Rank queries by prefix, frequency, and time
Company: Roblox
Role: Software Engineer
Category: Coding & Algorithms
Difficulty: hard
Interview Round: Technical Screen
You are given three arrays of the same length `n`:
- `queries[i]`: a non-empty string representing the text of the i-th query.
- `timestamps[i]`: an integer representing the time when `queries[i]` was issued.
- `0 <= i < n`.
You are also given an array `prefixes` of length `m`, where each `prefixes[j]` is a non-empty string.
For each prefix `p` in `prefixes`, you must find **all distinct query strings** that start with `p` (i.e., `query.startsWith(p)`), then sort those distinct queries by:
1. **Descending frequency**: the number of times that exact query string appears in `queries`.

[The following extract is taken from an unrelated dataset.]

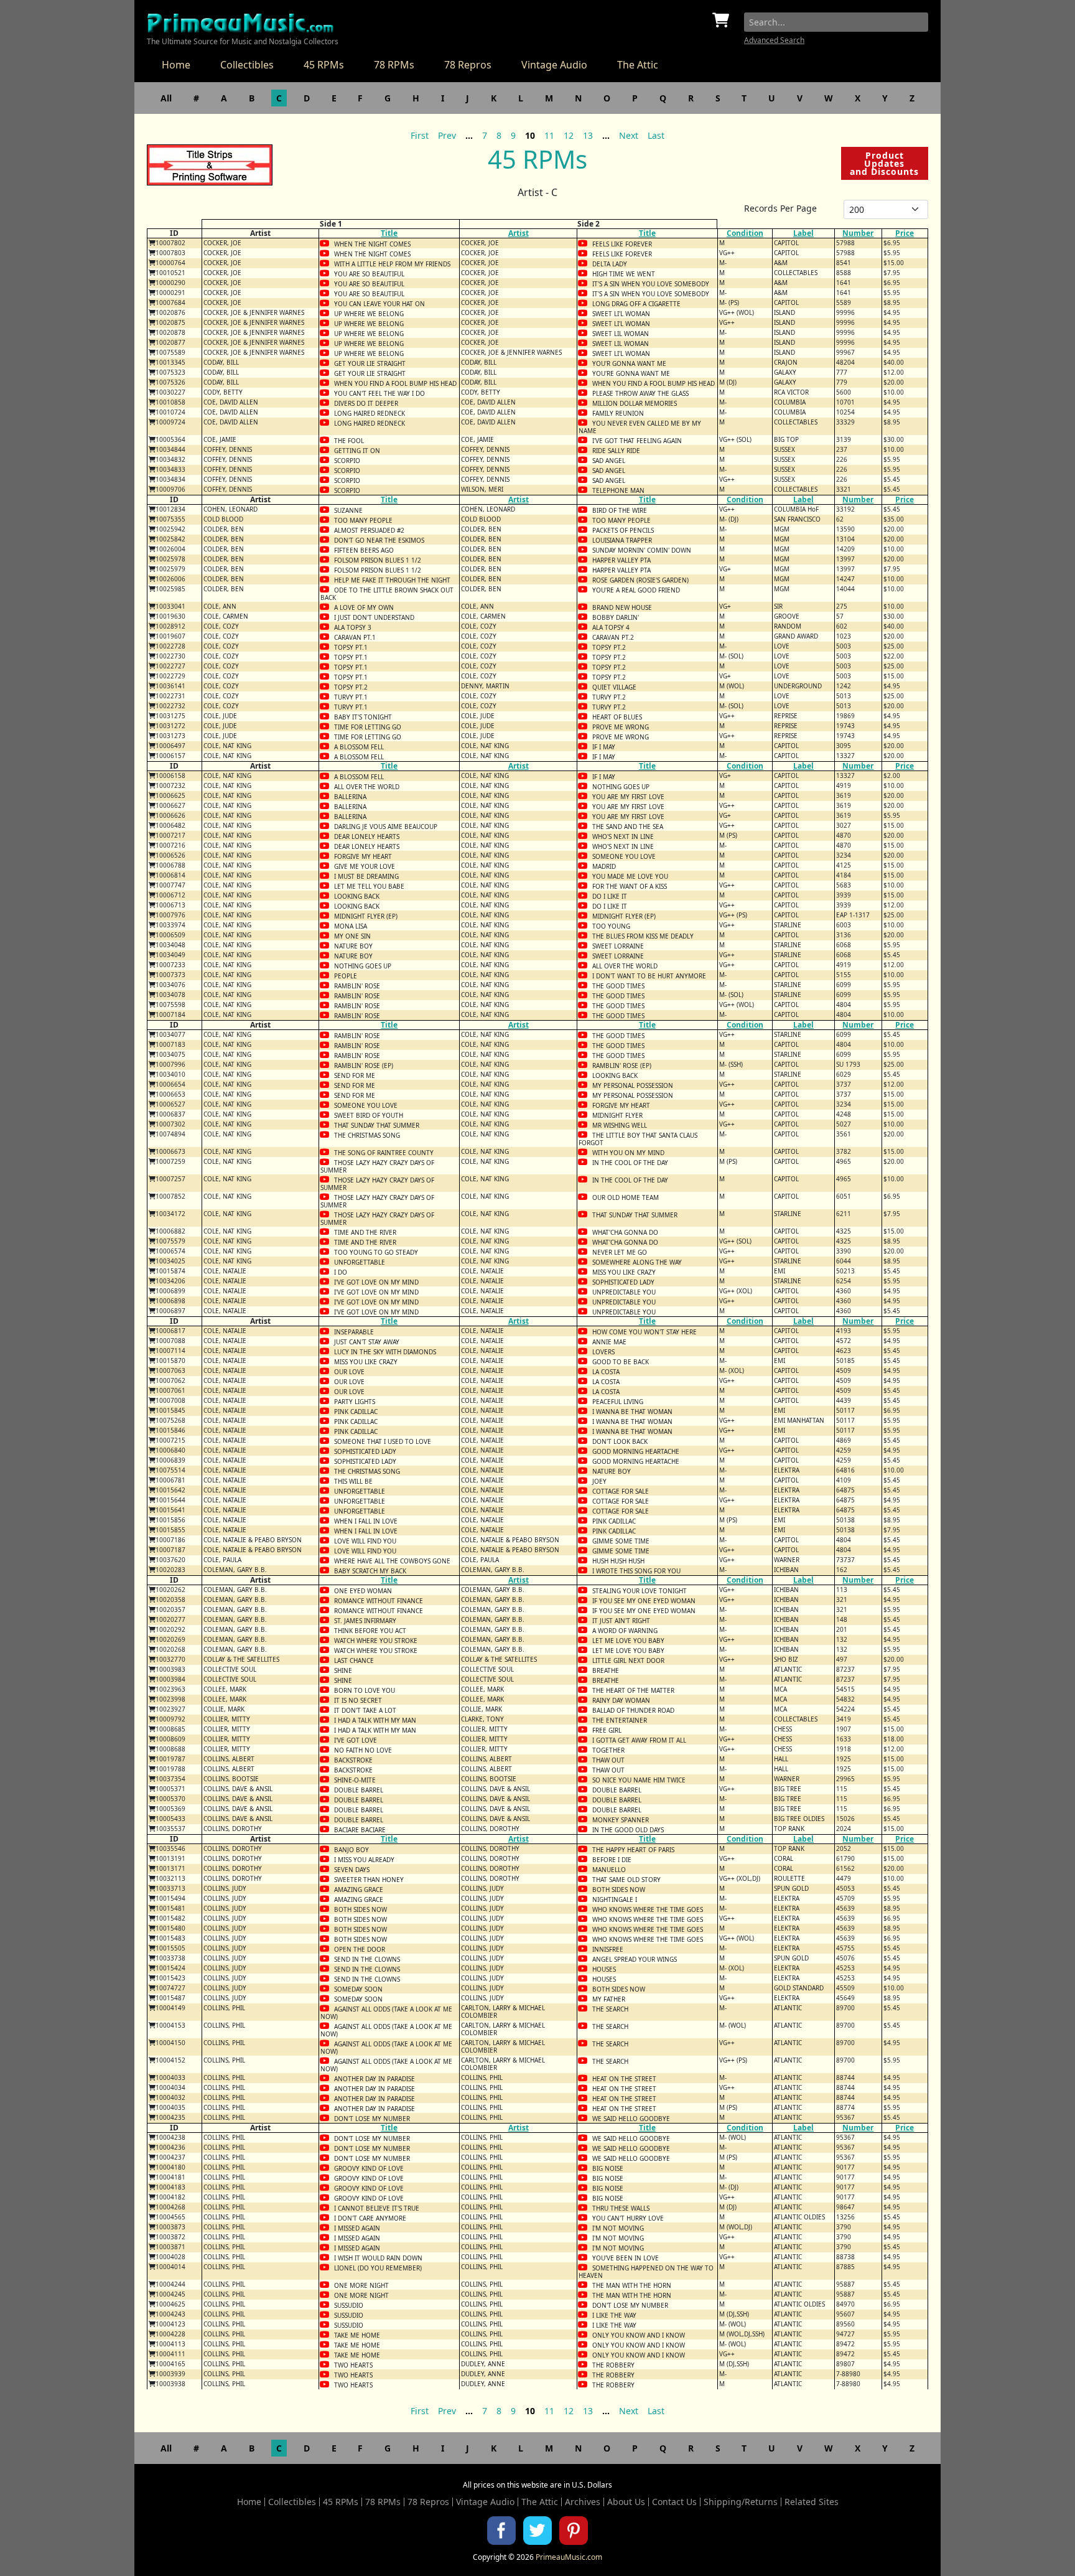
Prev (447, 135)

2. If multiple queries have the same frequency, break ties by **ascending earliest timestamp**: for a given query string `q`, look at all indices `k` where `queries[k] == q` and take `min(timestamps[k])`; the query with the smaller earliest timestamp comes first.
Return, for each prefix `prefixes[j]`, the list of matching query strings sorted according to the above rules.
Assume:
- `1 <= n, m <= 2 * 10^5` (large enough that an \(O(nm)\) solution will time out).
- `1 <= len(queries[i]), len(prefixes[j]) <= 50`.
- `timestamps[i]` fit in a 32-bit signed integer.
You may return the result in any reasonable structure; for example, an array `result` of length `m`, where `result[j]` is a list of strings for prefix `prefixes[j]`.
**Example**
Input:
- `queries = ["apple", "app", "banana", "app", "application"]`
- `timestamps = [5, 3, 10, 7, 8]`
- `prefixes = ["ap", "app", "b"]`
Processing:
- For prefix `"ap"`:
- Matching queries: `"apple"`, `"app"`, `"app"`, `"application"`.
- Distinct query strings and frequencies:
- `"app"`: appears 2 times, earliest timestamp = `min(3, 7) = 3`.
- `"apple"`: appears 1 time, earliest timestamp = `5`.
- `"application"`: appears 1 time, earliest timestamp = `8`.
- Sorted: `"app"` (freq 2), then `"apple"` (freq 1, time 5), then `"application"` (freq 1, time 8).
- For prefix `"app"`:
- Matching queries: `"apple"`, `"app"`, `"app"`, `"application"` (same set as above since all start with "app").
- Sorted order is the same as for `"ap"`.
- For prefix `"b"`:
- Matching queries: `"banana"` only, with frequency 1 and earliest timestamp 10.
Output (conceptually):
- For `"ap"`: `["app", "apple", "application"]`
- For `"app"`: `["app", "apple", "application"]`
- For `"b"`: `["banana"]`
Quick Answer: This question evaluates understanding of string processing, frequency aggregation, earliest-timestamp tracking, and efficient prefix-based retrieval for large datasets.